I'm trying to produce movement on a unit circle from one point to another in equal increments, but I'm having trouble doing this without the use of angles (which isn't an option).
Given 2 points on a unit circle, a from position and a to position, how do I interpolate between the two positions given an amount to interpolate by t?
i.e.:
from = [0,1]
to = [1,0]
t = .25 (A quarter way between from and to on the perimeter of the unit circle)
Unfortunately, I don't think linear interpolation projected on the unit circle would work:
Is there a way to interpolate on the perimeter of the circle as shown here?
R, A, and B are segments of the circle's perimeter. |R| = |A| and |R| * 2 = |B|.
Best Answer
The interpolation you want is a linear interpolation of the angle (which is identical to the arclength for the unit circle): $$ \phi = \phi_a (1-t)+\phi_b t $$ which could involve segments of length more than $\pi$. If the shortest path is wanted, one needs to modify the above.

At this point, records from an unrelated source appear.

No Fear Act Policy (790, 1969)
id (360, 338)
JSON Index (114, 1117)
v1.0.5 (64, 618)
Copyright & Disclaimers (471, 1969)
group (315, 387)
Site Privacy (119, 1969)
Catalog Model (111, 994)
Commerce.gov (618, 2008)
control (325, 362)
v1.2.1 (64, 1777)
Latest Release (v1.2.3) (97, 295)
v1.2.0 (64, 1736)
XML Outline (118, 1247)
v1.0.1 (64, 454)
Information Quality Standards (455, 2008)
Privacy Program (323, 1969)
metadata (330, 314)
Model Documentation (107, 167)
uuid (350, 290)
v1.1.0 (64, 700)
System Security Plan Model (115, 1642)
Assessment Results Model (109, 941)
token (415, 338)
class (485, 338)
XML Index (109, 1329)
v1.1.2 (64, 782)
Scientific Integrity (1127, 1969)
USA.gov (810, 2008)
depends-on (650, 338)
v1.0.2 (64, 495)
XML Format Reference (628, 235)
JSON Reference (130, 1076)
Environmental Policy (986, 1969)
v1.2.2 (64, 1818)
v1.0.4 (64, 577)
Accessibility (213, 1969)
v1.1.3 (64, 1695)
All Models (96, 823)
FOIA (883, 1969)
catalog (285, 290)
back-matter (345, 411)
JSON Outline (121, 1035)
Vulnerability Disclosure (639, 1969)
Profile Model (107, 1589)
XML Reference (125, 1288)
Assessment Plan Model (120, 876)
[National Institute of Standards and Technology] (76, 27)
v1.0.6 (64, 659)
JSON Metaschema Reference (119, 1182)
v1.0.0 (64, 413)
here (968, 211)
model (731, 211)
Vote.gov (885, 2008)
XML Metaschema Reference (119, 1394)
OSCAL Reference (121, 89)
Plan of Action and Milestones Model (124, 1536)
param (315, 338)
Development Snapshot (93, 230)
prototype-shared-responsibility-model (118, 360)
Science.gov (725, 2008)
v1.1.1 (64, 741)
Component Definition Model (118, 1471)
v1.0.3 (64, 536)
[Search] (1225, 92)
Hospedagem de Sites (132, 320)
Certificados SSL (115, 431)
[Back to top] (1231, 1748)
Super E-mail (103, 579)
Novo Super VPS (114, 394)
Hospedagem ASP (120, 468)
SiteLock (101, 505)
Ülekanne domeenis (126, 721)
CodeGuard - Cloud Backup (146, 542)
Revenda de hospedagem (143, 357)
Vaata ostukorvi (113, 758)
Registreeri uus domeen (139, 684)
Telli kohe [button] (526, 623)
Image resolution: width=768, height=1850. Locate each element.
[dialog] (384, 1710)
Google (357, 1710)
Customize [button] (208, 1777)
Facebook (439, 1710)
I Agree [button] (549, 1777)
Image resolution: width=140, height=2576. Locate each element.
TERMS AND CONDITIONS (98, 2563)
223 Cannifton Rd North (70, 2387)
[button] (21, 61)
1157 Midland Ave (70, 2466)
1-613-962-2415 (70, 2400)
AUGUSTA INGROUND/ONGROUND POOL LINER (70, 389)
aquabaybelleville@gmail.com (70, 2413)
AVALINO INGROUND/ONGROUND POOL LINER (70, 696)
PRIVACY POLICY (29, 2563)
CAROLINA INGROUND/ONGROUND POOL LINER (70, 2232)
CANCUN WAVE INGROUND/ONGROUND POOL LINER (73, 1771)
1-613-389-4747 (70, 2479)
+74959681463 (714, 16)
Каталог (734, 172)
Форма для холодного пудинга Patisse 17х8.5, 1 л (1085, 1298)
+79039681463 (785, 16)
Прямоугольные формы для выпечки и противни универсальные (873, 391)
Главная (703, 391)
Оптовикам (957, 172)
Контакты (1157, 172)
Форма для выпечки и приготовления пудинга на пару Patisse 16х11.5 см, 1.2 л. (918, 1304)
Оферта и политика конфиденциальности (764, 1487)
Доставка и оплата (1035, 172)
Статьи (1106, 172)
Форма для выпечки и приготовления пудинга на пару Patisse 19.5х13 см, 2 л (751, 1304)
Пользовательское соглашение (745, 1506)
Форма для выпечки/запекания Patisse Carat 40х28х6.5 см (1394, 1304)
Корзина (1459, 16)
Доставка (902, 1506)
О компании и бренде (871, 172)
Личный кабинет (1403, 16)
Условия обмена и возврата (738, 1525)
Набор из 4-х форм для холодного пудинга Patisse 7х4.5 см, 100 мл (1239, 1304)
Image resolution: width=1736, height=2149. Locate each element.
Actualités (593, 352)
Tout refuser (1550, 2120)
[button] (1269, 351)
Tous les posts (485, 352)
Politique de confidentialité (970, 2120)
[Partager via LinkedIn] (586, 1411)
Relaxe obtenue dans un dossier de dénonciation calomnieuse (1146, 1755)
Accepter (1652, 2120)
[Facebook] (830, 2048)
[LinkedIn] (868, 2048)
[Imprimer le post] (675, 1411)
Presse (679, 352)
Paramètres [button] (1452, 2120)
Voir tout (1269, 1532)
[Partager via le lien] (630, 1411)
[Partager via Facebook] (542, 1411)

The problem is that you would need to calculate:
$\phi_a$ and $\phi_b$ from $(x_a, y_a)$ and $(x_b, y_b)$, and then
$(x, y)$ from $\phi$
The first is calculated via $\arctan(x)$ the second via $\cos(x)$ and $\sin(x)$ or one of them replaced by the square root function.
So your real problem is to approximate the above functions.
If you have restrictions on using trigonometric functions and their inverses, then you probably have more restrictions (maybe even no floating point arithmethic). We would need more information on them, to give useful advice. E.g. using symmetry and a lookup table for $\cos$ for the first $1/8$th of the circle might fail due to having not much memory etc.
Another approach would be to approximate the circle by a polygon:
Assign each line segment a parameter interval $[t_i, t_{i+}]$. So first step would be to look at $t$ and determine which interval applies e.g. $[t_3, t_4] = [0.75,1.00]$ and then do the interpolation on that segment.
This would only need in advance calculation and storage of the segement end points, e.g. $5$ points for the image above with $4$ segments. If you use symmetry only about half of the points are needed.